When you veer off a dark cottage path, it’s easy for things to go bump in the night—things including your forehead on the birch near the privy. But there’s no need to take your lumps at Doug Thompson’s Lake Temagami family cottage, thanks to the cedar path lights he installed with his father, Graeme.
The tradition began in the 1980s, when Graeme mulled over a use for a hollowed-out cedar that blew over in a storm. To make the basic lamp, Thompson grabs his chainsaw and starts with a straight cut through the log to form the base of the light, then a 30-degree angled cut for the sloping top. For the “mouth” of the fixture, he makes two straight cuts into the face of the block, and then knocks the centre piece out with a chisel and hammer.
Thompson tops the lamp by tracing an outline of the angled end onto a piece of ½” plywood, and then cuts the plywood with a jig saw.
He protects the plywood with wood preservative, screws it into the cedar block, and glues or staples cedar bark on top for a natural surface. Final touches include screwing an outdoor junction box and light fixture with a compact fluorescent bulb into the underside of the lid, which is easily unscrewed, and covering the opening with chicken wire or hardware cloth to protect against debris and critters. (The CFL bulbs are cool, so they avoid the heat buildup of incandescents. During the winter, the Thompsons leave the lamps in place and cover them with garbage bags.)
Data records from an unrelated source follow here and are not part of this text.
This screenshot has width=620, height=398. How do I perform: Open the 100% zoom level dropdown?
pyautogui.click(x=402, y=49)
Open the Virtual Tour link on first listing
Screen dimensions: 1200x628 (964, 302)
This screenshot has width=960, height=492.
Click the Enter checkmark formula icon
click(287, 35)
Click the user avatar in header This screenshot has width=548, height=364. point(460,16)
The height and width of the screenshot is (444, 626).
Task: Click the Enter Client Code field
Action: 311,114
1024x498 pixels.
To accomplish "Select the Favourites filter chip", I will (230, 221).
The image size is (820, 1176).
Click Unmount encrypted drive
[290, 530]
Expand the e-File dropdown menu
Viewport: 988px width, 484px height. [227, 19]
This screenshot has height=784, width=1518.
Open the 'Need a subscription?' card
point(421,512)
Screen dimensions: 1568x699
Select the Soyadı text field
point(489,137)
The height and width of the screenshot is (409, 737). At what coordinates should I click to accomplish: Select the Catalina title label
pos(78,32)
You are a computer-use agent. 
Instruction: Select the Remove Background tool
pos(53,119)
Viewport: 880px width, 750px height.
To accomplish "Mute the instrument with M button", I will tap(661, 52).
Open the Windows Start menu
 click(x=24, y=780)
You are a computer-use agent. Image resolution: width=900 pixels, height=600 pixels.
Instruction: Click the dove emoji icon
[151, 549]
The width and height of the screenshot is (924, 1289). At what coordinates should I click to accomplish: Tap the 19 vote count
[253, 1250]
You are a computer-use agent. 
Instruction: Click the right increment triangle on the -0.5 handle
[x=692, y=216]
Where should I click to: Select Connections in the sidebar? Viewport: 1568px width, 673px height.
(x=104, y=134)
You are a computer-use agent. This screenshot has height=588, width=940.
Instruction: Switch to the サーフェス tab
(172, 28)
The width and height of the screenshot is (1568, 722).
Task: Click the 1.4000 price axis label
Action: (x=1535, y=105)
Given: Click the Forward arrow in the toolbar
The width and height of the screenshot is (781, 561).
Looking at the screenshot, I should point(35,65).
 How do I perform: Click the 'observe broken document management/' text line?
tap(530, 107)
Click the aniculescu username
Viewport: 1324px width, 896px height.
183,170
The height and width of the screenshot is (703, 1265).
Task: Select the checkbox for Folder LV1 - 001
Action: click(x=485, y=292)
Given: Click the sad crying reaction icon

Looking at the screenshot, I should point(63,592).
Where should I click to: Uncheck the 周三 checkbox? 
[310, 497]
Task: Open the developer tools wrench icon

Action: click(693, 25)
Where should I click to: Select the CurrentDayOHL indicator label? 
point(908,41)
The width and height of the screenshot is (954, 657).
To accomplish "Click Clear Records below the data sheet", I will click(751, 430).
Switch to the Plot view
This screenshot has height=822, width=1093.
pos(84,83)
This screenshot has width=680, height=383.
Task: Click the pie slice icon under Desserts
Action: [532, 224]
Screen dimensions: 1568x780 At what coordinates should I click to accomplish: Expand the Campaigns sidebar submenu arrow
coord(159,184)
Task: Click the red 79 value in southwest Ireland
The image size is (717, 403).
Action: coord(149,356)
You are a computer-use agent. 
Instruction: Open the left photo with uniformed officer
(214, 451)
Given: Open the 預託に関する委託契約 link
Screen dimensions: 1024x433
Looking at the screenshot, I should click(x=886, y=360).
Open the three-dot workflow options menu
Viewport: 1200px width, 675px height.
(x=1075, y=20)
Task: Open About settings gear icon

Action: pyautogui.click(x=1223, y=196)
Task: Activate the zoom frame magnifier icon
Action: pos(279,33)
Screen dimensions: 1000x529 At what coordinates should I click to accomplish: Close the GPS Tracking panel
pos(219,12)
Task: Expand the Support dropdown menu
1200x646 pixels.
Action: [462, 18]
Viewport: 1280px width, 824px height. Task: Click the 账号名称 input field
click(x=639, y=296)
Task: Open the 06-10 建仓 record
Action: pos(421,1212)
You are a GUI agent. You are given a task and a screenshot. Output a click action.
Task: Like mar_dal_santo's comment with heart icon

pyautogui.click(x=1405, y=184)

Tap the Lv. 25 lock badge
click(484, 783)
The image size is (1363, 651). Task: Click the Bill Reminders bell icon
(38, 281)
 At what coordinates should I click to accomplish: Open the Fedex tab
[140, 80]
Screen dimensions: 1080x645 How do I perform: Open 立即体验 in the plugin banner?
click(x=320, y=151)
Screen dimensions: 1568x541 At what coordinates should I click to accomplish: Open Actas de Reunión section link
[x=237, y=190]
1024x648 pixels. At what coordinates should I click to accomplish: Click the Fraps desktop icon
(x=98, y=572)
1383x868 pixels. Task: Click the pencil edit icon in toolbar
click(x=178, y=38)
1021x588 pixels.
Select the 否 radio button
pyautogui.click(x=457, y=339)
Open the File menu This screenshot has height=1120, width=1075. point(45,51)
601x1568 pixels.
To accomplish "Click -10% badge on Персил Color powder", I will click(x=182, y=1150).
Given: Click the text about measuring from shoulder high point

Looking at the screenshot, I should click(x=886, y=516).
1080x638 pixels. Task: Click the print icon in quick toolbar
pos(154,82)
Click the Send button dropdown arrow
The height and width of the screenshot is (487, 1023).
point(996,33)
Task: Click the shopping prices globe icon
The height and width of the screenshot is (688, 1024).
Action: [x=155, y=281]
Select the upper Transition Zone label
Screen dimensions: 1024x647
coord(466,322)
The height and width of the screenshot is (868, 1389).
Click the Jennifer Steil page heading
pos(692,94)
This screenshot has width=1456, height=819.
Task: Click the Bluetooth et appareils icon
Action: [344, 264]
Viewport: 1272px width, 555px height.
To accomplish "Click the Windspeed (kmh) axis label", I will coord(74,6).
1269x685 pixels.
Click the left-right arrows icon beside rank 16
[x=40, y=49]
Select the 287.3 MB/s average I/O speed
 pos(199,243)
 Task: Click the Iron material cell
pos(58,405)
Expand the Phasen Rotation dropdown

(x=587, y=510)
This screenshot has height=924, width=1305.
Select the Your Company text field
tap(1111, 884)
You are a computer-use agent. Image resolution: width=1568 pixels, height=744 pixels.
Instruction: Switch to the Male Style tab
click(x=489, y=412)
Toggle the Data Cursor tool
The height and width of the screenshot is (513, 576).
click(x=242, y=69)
When night falls, Thompson can flick a switch in the cottage and illuminate the paths for travel. Solar lights won’t work on the Thompsons’ well-treed island, and the cedar units avoid the glare of floodlights and the stray light that obscures stars and annoys neighbours. “You hardly know they’re there during the day,” Thompson says. “But at night, they throw a lot of light on the path.”